We’ve just celebrated Labor Day and there are plenty of cool autumn days ahead. But it’s also time to plan your holiday spending so that any year-end expenses don’t derail your budget, as well as contributions to your savings and investments.
I know that many people spend impulsively and seek a short-term emotional around the holidays. Understanding these possible pitfalls can help you avoid a financial setback. And a few proactive steps can make the difference between a happy holiday season and one that you could be paying for well into 2014 and beyond.
Here are five things that can set you back financially and steps you can take to avoid these problems:
Overspending on holiday gifts. Everyone always plans to spend less than the previous year, but it’s easy to get carried away when shopping for family and friends. The tough part comes later when you find yourself paying for gifts in January, February and even March. Make a list of the people you want to buy gifts for and create a budget that will allow you to make your purchases without overspending.
Opening new credit cards. The lure of a discount on your first purchase or a free gift might be appealing. But I want you to resist the urge to sign up for store credit cards. Besides having typically higher interest rates, opening up new lines of credit can have a negative impact on your credit score.

Saved data entries
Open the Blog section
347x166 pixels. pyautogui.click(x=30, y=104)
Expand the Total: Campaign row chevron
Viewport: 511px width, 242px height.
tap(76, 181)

### Exercise aim:
From the text on planning holiday spending, copy the stretch from "Opening new credit" through "your credit score." word for word.

### Task response:
Opening new credit cards. The lure of a discount on your first purchase or a free gift might be appealing. But I want you to resist the urge to sign up for store credit cards. Besides having typically higher interest rates, opening up new lines of credit can have a negative impact on your credit score.